Il rapporto tra il premier e il segretario del PD resta granitico ma ciò non basterà al primo per arrivare alla scadenza naturale della legislatura. Superato lo stallo sulla legge elettorale, infatti, tutti o quasi proveranno il colpaccio già a settembre. Non sarà semplice però trovare un accordo alle Camere che metta in fila opposti interessi. Renzi ha teso più volte la mano non trovando alcun appiglio, convincendosi della necessità di poter saltare il fosso ricucendo i rapporti con Berlusconi. Una soluzione comoda, ma non certo apprezzata.

Nel nome delle elezioni

Renzi ha lanciato chiari segnali a Berlusconi prefigurandogli la possibilità di riscrivere insieme la nuova legge elettorale. Ospite del Maurizio Costanzo Show, il segretario dem si è lasciato andare a una battuta ambigua: “A Berlusconi chiederei chi ha rotto e quando il patto del Nazareno”.

Le larghe intese del resto erano e restano una delle tante opzioni sul tavolo, con l’ex Cavaliere pronto a mettere a disposizione i voti indispensabili per dare respiro alla nuova manovra di Palazzo. Lo scouting di Renzi non si è fermato a Forza Italia: i contatti sono stati avviati anche con Lega e Movimento5Stelle, quasi a voler dimostrare un’apertura totale per un accordo su larga scala.

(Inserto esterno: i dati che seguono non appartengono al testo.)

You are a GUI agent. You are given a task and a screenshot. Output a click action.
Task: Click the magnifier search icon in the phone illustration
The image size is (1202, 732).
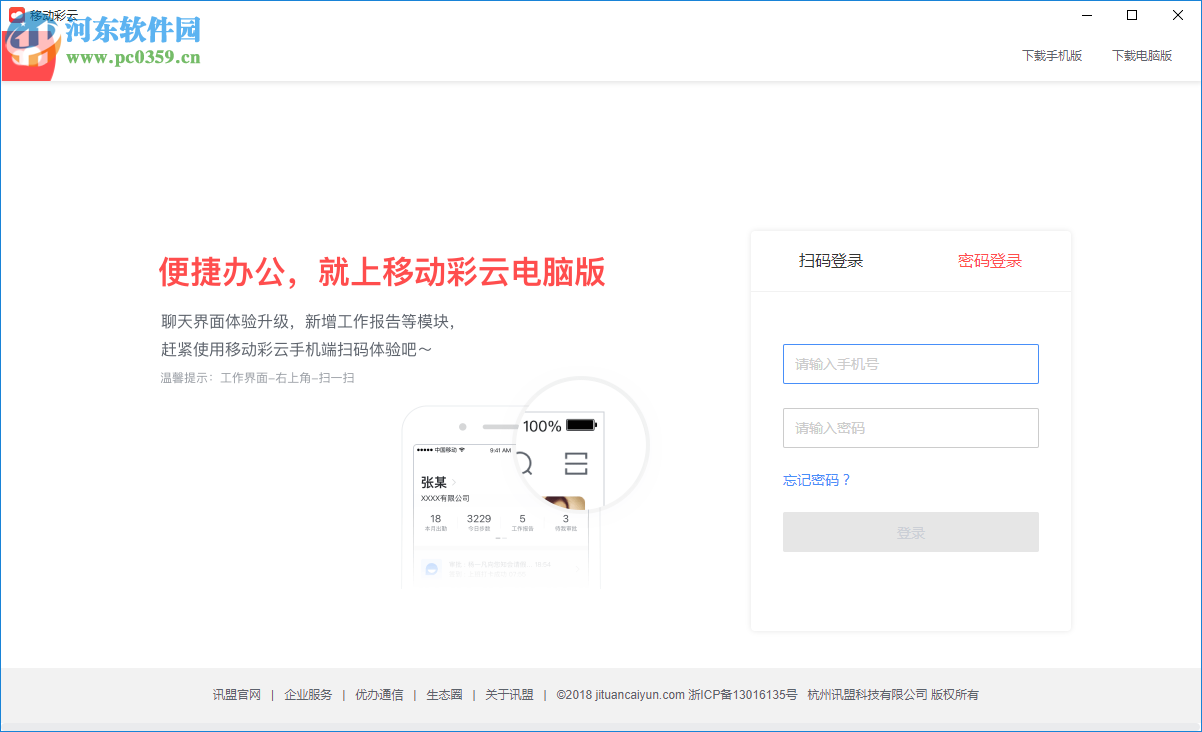[x=527, y=463]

A sorpresa l’ex premier non ha trovato le porte serrate dagli uomini di Grillo che, almeno sulla carta, invocano la chiusura della legislatura prima del 14 settembre prossimo (la fatidica data in cui scatteranno i nuovi vitalizi per i parlamentari). Proprio Di Maio, predestinato alla candidatura a premier per i cinquestelle, negli ultimi giorni si è lasciato fotografare accanto ai nemici giurati di sempre.

Un'inversione di rotta radicale per chi ha sempre rifiutato il confronto con la controparte.

Flop M5S sul territorio

Proprio nella logica degli equilibri tra partiti, cruciale sarà l’esito delle elezioni amministrative. La macchina dei sondaggisti si è messa in moto da tempo prefigurando alcuni scenari non di poco conto. Il primo riguarda il recupero del Partito Democratico e di Forza Italia che, in barba alle polemiche interne, strapperebbero il ballottaggio in numerosi Comuni. Il secondo interessa da vicino il M5S che, al contrario, rimarrebbe fuori dal secondo turno in maniera clamorosa. Dalle difficoltà nell’amministrazione di Roma Capitale al caso Pizzarotti a Parma, il grillismo è uscito ridimensionato sul territorio.

Lì dove prevale il lavoro visibile sul campo, il M5S ha perso contatto causando un distacco inarrestabile del suo primo elettorato. Da questa situazione Casaleggio e Grillo hanno preferito tenersi alla larga intervenendo laddove fosse estremamente necessario. Se però i sondaggi centrassero le loro previsioni con i cinquestelle fuori dalla bagarre a Verona, Genova, Parma e Palermo, difficilmente si potrebbe continuare a far finta di niente. A quel punto partirebbe il processo generale interno con Virginia Raggi, in primis, pronta ad abdicare.